A razão que esteve na origem da abertura da agência Novas Fronteiras foi a criação de viagens temáticas com especialistas. Apesar de ser uma empresa recente, parte da equipa já se conhece e trabalha desde 1995 na área das viagens temáticas culturais.
Em 2019, aumentaram a equipa para seis pessoas. Ao segmento das viagens em grupo temáticas com e sem especialistas, adicionaram as viagens individuais à medida do cliente.
“O nosso cliente é um cliente com um interesse cultural acima da média e com disponibilidade de tempo. Não é um cliente que procura os meses de verão para viajar, é um cliente muito viajado e procura experiências diferentes. A maior parte até repete destinos, mas procura outro itinerário mais pormenorizado, que o leve a conhecer o país de uma outra forma”, explica Teresa Neves.

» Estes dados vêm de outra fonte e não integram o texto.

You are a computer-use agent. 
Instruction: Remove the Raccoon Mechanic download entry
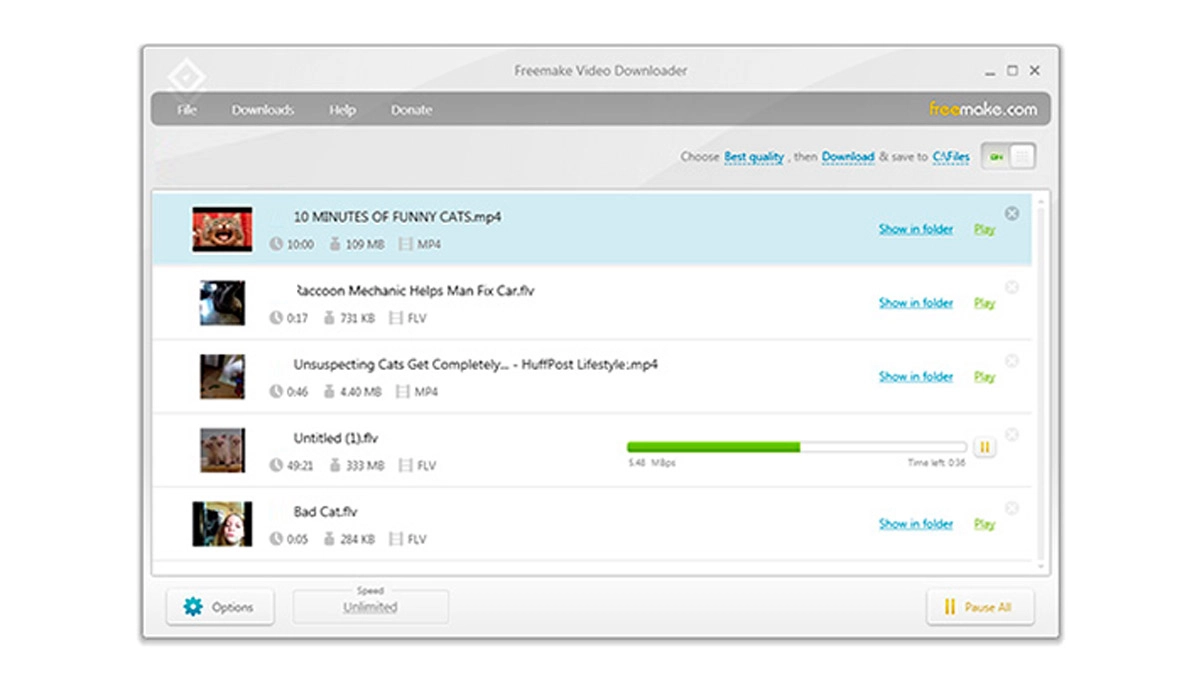click(x=1011, y=287)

Este perfil de clientes exige da equipa um conhecimento e um estudo sobre os destinos.
“Não conhecemos o mundo inteiro, mas leva-nos a um estudo enorme sobre o país em questão, desde o clima aos transportes locais terrestres, ferroviários, ligações aéreas”, conclui.
Papel do agente de viagens
Com experiência consolidada na atividade, Teresa Neves não tem dúvidas que o papel do agente de viagens sai reforçado na pandemia. “Não constato isso apenas agora. Estou dentro da profissão há quase 30 anos e sempre constatei isso. Reforçou-se no início da pandemia com a quantidade de repatriamentos e agendamentos que fizemos com o apoio de parceiros e companhias áreas, e, sobretudo, também de companhias de seguros que nos apoiaram em imensas situações de repatriamento. Notou-se isso nitidamente no início da pandemia, as pessoas que estavam sozinhas nos países tinham ido por sua conta. Agora, nesta fase, [o papel do agente de viagens] sai mais reforçado, porque os procedimentos são muitos e, neste momento, é difícil para uma pessoa sozinha programar uma viagem, pelo menos no conceito que nós a fazemos, neste conceito de viagens à medida para destinos menos comuns”.